THOMASVILLE -- In most of our lives, we never really have a way to measure our rises and falls, other than through job promotions or divorces or surgeries.

When you're a baseball player, a pitcher, in particular, there are very good, very sound, inarguable ways to determine the apex of your season or even your career.

For Thomas County Central senior left-handed pitcher Cole Parrish, that high point came on a Thursday night (see photo) a little over a year ago.

Facing his crosstown rivals over at Thomasville High, Parrish had it all going for him that night, carrying a no-hit game into the seventh and final inning of the night.

It turned out that Parrish lost the no-hitter three pitches into the inning. He twice missed the strike zone against Matt Marchant, then tried to get a fastball past the THS senior. Bad move.

"Yep, he banked one off the wall," Parrish said with a laugh Wednesday morning. "A 2-0 pitch. I remember it well."

At the time, Parrish wasn't too torn up about it. He'd thrown a no-hitter in a Little League playoff game, teaming up with current Brookwood star Seth Tucker.

He'd be a senior in 2003. He'd be a year wiser and stronger. Maybe he'd get another chance.

Well, Cole Parrish will graduate on Saturday having pitched in only six games for the Yellow Jackets this season.

He didn't get that no-hitter. And now, realizes he won't.

"Yeah, I'm done," Parrish said, sadly after making a mid-week trip to watch two former teammates try to extend their playing careers.

"After all that's happened, I've lost a lot of speed and stuff. I'm done. It's time to get on with my career."

What happened to Cole Parrish since that near no-no was this.

He finished out the season in pretty good style. Had a great summer and was really eager for his senior season.

"Coach (Scott Brown) had a meeting with us before the season started," Parrish said, "and I was going to be No. 1 pitcher.

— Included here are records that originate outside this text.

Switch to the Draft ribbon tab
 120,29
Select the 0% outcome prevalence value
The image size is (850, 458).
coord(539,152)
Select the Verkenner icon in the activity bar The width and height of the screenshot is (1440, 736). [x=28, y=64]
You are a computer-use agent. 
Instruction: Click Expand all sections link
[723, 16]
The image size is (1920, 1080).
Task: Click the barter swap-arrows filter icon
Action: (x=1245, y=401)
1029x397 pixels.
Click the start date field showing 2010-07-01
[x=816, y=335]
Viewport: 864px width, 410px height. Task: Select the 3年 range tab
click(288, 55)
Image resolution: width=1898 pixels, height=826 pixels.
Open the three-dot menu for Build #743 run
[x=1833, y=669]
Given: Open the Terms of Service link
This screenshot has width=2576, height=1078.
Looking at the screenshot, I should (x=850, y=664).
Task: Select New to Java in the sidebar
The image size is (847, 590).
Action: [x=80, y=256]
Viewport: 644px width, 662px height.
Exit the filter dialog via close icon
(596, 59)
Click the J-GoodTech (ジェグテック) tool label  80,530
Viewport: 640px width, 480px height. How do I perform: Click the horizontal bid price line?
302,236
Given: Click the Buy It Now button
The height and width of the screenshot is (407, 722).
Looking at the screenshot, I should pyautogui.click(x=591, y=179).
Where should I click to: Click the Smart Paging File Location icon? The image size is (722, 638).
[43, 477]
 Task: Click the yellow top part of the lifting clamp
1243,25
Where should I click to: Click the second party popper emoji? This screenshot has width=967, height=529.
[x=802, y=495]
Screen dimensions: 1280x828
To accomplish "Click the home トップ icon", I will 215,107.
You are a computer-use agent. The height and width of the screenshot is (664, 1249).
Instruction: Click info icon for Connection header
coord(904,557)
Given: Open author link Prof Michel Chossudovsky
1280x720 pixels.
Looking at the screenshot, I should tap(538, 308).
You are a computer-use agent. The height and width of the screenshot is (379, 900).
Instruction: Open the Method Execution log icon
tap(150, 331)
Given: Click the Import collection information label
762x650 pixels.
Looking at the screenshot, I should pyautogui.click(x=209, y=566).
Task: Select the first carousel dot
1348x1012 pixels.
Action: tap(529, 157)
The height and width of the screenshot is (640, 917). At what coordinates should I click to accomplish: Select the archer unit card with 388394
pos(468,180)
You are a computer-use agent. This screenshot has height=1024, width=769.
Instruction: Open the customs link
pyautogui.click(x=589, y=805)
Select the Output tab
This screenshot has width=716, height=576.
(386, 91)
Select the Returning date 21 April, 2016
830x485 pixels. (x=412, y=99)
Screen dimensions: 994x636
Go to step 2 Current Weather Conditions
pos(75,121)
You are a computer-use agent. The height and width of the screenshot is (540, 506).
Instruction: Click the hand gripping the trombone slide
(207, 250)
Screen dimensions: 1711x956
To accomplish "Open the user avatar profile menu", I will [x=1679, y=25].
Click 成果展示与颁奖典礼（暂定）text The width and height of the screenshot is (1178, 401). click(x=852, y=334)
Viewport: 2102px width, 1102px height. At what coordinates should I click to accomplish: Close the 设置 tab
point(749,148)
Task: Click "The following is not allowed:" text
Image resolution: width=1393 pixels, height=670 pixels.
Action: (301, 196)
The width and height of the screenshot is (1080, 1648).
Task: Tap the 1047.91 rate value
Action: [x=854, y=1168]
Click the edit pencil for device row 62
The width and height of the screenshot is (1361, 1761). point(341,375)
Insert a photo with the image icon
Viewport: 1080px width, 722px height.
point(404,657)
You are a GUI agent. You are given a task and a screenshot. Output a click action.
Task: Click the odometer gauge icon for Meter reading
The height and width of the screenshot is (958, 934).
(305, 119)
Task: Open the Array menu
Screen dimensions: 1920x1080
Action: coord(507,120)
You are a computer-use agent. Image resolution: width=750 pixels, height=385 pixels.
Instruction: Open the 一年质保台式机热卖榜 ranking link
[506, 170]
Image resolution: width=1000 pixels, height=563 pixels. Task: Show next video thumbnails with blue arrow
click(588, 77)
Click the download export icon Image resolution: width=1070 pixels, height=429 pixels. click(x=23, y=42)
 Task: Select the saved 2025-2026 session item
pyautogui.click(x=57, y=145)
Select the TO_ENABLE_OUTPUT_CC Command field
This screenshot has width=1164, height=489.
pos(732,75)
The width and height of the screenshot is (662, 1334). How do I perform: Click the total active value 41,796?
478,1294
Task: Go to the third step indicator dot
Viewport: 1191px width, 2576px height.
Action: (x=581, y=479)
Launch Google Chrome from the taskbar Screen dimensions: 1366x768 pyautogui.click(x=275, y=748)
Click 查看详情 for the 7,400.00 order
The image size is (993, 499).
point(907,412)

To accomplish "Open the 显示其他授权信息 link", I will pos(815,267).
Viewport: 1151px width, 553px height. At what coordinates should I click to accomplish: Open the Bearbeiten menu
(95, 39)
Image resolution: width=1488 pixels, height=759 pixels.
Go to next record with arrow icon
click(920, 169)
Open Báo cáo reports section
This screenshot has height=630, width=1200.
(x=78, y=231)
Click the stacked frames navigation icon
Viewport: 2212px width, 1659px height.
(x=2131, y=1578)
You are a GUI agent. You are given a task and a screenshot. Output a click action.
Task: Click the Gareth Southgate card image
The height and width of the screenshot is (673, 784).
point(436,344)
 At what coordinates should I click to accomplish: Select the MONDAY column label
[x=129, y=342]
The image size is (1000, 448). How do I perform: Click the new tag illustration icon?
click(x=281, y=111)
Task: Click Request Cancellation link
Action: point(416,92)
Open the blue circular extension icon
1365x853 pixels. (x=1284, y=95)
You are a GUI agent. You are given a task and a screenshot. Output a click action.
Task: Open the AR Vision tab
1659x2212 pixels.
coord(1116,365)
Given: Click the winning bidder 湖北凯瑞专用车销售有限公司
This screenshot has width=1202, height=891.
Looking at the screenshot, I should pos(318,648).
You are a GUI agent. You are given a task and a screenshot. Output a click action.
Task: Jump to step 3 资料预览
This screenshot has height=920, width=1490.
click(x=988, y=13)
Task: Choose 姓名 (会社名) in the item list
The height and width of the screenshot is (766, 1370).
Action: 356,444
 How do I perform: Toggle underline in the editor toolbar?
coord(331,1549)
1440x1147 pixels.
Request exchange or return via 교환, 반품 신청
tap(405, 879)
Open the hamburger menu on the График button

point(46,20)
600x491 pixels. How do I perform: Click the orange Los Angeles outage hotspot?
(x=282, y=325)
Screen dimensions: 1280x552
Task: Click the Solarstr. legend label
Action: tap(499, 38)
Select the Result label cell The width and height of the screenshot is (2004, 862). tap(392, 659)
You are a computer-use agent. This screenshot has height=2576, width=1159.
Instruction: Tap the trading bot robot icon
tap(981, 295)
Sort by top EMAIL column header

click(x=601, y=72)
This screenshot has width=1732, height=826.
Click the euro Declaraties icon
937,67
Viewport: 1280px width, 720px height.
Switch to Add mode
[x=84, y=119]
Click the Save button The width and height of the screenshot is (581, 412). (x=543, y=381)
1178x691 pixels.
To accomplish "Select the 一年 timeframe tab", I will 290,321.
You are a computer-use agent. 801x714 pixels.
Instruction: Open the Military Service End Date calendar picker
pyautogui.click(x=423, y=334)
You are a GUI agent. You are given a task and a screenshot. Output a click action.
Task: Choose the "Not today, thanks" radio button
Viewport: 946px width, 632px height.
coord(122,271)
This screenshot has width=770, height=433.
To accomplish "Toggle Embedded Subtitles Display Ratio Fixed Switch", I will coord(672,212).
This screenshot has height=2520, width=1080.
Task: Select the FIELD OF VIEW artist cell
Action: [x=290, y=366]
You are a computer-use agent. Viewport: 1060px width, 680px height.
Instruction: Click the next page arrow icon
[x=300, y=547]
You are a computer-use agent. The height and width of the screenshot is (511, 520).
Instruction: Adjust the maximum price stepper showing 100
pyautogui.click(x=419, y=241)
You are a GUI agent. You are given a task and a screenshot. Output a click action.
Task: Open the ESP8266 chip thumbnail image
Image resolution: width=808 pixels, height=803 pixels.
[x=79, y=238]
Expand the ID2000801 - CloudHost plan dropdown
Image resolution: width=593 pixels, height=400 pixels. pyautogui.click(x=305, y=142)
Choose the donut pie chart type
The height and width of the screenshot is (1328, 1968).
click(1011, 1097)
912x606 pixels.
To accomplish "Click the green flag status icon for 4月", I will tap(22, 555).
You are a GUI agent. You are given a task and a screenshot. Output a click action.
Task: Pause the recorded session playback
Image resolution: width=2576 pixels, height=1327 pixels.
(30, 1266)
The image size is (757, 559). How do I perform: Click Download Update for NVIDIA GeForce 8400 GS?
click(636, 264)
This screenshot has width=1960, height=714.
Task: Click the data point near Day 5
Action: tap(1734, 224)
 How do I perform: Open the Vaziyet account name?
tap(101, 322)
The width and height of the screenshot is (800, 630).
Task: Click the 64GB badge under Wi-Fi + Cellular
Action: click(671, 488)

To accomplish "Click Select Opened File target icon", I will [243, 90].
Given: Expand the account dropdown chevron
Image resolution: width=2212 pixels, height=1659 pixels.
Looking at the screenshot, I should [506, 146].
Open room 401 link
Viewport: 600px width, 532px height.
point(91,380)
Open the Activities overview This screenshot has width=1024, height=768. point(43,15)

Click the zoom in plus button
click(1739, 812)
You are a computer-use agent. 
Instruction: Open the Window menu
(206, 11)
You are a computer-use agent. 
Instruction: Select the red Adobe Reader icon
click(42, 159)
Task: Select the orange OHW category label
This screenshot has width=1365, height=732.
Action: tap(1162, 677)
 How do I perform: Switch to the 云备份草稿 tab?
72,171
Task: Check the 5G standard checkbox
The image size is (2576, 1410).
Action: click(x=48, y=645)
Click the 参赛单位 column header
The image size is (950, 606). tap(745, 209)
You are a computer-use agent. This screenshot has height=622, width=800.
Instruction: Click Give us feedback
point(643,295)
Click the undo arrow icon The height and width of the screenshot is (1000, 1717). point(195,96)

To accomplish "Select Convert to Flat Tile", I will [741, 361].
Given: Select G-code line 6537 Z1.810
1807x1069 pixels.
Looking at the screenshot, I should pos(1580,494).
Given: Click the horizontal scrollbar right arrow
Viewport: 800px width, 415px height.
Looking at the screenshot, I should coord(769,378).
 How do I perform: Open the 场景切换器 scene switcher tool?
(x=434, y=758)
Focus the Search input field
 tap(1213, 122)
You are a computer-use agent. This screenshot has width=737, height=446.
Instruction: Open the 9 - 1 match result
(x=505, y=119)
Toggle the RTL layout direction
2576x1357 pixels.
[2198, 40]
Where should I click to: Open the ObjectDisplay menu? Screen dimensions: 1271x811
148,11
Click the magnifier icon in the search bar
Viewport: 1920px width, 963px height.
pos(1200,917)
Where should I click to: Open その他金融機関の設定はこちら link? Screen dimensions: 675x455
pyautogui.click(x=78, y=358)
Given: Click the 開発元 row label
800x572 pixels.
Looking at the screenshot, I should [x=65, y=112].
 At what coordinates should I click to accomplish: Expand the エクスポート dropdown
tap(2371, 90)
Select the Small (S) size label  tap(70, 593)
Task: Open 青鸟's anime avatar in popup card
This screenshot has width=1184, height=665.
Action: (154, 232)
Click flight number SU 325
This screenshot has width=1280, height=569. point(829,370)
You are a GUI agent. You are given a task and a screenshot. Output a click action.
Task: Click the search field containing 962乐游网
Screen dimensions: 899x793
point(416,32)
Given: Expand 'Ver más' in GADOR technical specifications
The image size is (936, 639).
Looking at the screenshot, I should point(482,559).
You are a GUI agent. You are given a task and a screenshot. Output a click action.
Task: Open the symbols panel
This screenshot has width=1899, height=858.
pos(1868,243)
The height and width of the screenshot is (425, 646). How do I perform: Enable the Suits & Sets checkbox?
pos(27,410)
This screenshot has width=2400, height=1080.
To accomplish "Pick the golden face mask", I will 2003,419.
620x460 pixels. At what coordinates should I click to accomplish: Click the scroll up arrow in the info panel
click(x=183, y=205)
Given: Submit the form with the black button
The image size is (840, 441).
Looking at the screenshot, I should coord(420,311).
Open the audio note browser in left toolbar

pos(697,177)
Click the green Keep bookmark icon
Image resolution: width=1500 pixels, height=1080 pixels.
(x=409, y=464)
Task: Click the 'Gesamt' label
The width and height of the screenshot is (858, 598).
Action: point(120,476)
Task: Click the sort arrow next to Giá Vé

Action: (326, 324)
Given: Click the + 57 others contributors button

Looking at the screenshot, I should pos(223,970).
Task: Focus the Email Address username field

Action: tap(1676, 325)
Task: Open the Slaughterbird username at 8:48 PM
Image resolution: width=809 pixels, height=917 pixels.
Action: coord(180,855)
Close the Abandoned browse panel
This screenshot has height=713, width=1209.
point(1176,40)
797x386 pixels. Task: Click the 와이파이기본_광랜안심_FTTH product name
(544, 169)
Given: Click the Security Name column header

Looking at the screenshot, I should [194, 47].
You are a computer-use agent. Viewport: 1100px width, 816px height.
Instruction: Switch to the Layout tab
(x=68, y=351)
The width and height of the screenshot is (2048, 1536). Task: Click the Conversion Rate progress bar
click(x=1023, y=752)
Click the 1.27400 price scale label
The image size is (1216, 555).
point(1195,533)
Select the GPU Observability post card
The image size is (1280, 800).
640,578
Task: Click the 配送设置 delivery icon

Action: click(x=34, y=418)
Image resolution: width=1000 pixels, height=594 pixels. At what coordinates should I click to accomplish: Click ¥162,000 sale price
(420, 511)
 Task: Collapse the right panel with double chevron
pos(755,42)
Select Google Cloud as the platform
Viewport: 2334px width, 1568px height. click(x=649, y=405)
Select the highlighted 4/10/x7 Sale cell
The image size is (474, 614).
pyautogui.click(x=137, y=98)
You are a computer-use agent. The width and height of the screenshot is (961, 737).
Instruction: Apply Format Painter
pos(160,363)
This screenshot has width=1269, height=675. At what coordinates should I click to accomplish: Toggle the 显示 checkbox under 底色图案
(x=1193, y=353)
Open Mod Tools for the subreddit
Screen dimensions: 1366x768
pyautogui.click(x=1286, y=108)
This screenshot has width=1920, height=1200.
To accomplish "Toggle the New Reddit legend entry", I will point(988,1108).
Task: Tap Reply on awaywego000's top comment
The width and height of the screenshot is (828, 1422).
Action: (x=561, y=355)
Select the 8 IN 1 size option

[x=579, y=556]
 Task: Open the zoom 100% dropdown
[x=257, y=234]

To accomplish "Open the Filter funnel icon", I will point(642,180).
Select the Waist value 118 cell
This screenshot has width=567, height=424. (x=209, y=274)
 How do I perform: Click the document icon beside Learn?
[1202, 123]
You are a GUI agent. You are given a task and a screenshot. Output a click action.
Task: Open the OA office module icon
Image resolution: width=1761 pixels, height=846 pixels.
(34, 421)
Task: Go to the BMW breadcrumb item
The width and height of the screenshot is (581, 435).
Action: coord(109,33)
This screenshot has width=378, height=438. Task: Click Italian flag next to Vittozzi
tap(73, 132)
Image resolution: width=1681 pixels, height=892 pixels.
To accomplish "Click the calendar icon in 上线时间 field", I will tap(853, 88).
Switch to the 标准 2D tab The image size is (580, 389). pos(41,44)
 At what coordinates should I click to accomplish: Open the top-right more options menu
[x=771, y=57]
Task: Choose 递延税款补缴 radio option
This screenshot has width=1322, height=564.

"And I went out and won my first game against Stockbridge, kind of solidified that No. 1 spot."

But pitching against Bainbridge in the third inning, he threw a curve to a batter and felt a twinge."(The pitch) hit him in the back," Parrish said. "It hurt and I tried to work out of it. But I came out about an inning later."

A few days later, Dr. Chip Hancock told him the bad news. It was a torn tendon in his elbow.

"I had surgery on my arm in my sophomore year to remove an impingement," Parrish said.

"The arm came back great but I pretty much lost my sophomore year. I had the surgery right around my birthday in September.